US generals head to Tunisia ahead of major military exercise

The Pentagon aims to bolster partnerships in North Africa with the African Lion exercise this summer.

Two senior United States Army commanders will arrive in Tunisia on Wednesday to meet with local officials ahead of a planned multinational military exercise in North Africa.

Gen. Christopher Cavoli, the commander of all US Army forces in Europe and Africa, and Maj. Gen. Andrew Rohling, head of the Southern Europe Task Force, will meet with senior officials in Tunis.

Their visit will be the first official US delegation to North Africa since President Joe Biden took office last month. The trip comes a time when the COVID-19 pandemic has reduced official travel to foreign policy priorities. While there, the commanders will meet with the head of the Tunisian army’s land forces, Gen. Mohamed El Ghoul.

“We’re very excited. Tunisia is an extremely important partner of the United States,” Cavoli told reporters by phone Tuesday, adding, “We’re going to become acquainted with his operations [and] his modernization investment programs.”

The Tunisia visit will be a first for Cavoli, who late last year was named head of the US Army’s forces in both Europe and Africa as the Pentagon moved to merge control over its troops on the two continents amid a shift toward strategic competition with Russia and China.

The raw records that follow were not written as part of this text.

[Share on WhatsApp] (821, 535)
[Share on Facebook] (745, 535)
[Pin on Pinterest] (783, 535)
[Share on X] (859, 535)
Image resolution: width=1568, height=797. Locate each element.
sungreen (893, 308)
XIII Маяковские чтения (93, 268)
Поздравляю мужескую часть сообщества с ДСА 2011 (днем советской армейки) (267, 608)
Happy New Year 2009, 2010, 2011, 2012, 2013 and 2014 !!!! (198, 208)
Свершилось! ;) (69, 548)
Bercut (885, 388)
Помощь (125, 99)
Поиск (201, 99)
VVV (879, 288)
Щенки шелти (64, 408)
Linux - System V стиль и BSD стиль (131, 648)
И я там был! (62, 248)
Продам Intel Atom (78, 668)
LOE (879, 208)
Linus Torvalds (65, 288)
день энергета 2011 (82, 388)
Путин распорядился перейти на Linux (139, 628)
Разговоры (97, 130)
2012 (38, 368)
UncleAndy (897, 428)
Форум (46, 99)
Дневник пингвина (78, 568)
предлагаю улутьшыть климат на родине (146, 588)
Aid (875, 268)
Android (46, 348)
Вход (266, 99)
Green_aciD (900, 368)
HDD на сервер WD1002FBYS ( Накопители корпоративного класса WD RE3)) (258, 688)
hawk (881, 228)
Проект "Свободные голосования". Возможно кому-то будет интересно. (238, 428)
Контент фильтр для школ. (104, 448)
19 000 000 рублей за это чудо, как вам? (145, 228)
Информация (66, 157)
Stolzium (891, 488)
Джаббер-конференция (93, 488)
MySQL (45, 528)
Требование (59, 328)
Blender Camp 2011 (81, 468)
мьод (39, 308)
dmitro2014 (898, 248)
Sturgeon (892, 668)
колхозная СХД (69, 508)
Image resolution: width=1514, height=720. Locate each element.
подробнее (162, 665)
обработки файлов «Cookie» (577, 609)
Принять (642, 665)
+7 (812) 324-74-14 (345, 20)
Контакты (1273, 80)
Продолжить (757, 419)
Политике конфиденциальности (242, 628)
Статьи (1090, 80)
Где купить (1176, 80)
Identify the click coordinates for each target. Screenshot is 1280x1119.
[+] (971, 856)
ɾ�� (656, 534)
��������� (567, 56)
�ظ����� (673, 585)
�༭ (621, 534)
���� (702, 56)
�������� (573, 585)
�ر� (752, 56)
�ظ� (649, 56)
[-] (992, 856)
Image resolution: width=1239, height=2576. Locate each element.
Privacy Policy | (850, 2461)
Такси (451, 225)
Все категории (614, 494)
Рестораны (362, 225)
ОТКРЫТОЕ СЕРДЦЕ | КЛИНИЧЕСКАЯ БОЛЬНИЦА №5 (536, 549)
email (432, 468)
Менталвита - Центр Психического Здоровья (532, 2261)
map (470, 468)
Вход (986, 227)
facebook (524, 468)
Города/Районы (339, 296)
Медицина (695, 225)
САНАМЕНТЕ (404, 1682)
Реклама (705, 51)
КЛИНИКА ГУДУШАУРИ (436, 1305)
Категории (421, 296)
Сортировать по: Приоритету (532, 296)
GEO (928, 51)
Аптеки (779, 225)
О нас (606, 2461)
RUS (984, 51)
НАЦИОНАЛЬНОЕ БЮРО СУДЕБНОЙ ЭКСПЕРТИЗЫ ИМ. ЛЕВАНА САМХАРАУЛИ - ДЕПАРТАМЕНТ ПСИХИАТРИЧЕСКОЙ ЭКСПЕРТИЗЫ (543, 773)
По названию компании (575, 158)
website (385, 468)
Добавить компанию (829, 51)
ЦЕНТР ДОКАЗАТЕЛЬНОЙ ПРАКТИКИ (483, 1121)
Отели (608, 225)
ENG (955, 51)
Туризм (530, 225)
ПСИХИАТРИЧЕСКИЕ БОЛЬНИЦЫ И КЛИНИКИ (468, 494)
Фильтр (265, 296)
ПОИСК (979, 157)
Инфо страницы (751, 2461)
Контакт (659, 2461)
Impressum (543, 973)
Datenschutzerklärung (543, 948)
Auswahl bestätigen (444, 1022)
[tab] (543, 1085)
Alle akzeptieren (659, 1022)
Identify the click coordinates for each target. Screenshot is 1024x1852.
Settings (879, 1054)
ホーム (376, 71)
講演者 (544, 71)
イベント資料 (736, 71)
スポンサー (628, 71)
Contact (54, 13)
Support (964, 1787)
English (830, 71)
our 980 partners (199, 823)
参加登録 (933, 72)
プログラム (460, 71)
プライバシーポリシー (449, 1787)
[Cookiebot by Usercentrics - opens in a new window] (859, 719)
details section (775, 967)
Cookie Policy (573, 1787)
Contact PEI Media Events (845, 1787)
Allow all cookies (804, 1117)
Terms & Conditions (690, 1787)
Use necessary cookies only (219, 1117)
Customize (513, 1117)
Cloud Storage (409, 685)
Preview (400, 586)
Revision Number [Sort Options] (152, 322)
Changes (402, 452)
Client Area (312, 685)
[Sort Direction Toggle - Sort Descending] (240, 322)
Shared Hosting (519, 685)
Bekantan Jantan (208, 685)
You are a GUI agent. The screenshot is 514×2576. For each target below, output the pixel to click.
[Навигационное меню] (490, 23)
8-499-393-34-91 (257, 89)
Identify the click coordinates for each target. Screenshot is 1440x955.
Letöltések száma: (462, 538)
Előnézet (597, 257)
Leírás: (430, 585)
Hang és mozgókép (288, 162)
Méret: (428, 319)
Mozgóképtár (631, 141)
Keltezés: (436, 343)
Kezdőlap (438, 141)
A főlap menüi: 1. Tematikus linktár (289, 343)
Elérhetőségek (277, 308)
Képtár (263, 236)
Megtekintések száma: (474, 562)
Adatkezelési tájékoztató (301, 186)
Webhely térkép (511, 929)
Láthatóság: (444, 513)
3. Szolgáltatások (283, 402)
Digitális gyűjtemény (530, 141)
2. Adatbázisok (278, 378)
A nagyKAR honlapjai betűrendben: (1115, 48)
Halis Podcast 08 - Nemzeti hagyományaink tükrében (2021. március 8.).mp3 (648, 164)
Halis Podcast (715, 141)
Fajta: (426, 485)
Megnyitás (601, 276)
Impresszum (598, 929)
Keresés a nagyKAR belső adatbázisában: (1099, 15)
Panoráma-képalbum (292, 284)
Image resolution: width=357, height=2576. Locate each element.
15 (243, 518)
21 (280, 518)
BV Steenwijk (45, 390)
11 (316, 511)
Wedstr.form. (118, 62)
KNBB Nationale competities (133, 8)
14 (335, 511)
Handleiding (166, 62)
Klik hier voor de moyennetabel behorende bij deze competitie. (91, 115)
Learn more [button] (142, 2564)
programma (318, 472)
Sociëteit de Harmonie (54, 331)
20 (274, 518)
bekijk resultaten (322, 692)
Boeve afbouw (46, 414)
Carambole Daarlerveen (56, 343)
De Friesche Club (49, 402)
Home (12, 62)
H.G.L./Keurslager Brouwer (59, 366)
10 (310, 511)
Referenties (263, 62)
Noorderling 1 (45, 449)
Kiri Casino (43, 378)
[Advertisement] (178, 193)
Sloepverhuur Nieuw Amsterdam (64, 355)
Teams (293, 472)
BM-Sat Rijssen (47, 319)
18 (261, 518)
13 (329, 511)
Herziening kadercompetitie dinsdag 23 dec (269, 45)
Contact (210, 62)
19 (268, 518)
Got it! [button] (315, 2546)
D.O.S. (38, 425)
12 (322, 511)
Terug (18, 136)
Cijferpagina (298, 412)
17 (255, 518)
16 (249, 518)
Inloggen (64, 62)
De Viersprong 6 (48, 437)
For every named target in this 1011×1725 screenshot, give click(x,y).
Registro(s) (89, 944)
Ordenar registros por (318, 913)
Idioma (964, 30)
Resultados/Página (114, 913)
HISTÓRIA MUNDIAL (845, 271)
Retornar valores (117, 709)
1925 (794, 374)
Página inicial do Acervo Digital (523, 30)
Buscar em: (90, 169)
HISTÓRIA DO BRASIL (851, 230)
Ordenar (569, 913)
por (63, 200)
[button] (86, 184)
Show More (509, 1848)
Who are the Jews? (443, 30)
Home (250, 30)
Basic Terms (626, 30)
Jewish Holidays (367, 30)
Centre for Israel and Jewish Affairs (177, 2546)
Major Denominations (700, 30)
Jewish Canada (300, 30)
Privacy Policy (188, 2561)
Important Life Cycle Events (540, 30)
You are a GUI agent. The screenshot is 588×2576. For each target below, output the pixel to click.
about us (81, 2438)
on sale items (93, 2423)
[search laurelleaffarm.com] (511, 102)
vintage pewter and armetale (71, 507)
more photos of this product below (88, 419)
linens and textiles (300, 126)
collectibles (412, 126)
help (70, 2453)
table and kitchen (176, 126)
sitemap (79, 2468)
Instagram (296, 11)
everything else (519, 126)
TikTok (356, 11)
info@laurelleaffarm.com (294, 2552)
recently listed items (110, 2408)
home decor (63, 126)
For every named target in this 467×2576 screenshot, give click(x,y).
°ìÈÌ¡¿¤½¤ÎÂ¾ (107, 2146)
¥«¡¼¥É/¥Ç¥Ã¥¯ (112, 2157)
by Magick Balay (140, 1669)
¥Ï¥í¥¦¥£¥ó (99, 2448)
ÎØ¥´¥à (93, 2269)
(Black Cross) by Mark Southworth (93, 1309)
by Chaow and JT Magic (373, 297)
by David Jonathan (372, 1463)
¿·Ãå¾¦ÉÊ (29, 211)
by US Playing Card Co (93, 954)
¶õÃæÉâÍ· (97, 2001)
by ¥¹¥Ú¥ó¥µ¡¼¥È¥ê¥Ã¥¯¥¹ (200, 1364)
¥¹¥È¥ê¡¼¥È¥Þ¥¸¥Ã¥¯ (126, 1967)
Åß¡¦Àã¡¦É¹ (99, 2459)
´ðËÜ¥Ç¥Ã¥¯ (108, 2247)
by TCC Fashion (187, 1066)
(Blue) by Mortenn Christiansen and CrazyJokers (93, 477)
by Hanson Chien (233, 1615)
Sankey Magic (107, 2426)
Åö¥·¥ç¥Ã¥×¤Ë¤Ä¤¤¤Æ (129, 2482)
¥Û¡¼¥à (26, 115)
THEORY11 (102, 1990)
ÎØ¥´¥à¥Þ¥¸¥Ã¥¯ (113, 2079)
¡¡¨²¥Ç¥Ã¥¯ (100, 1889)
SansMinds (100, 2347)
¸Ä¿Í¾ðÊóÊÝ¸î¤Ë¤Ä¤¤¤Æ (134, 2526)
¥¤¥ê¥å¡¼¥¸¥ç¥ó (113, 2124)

Relations with Tunisia and its neighbors appear to have taken on renewed importance for Washington officials since the Kremlin introduced sophisticated military hardware into Libya’s civil war last year, including fighter jets, mobile air defenses and radar systems.

That move spurred public concern from US Africa Command that the Kremlin could potentially establish permanent basing in Libya, potentially limiting NATO’s easy access to its southern flank.

Russia’s steady support for Syrian President Bashar al-Assad in his country’s brutal civil war has already ensured Moscow one permanent foothold on the Mediterranean, US officials have said.

Tunisia’s democratic revolution in 2011 and subsequent Islamist insurgency provided Washington with an opportunity to reinvigorate military cooperation in western North Africa.

The Pentagon sent a specialized military training unit to North Africa last year. Elements of that unit, known as a security force assistance brigade, will for the first time be coordinating this year’s multinational African Lion exercise.

The exercise currently aims to bring together roughly 10,000 troops from some 20 countries for joint exercises in Senegal, Morocco and Tunisia this summer, but may be scaled back due to the coronavirus pandemic, Rohling noted. Last year’s exercise was canceled due to the pandemic.

The two generals will also visit Tunisia’s special operations command and military institutions, which Washington has supported since the 2011 revolution.

The US has provided hundreds of millions of dollars of military training and hardware sales to Tunisia’s armed forces in recent years. The two countries have also shared intelligence on Tunisian jihadi fighters traveling abroad to join the Islamic State.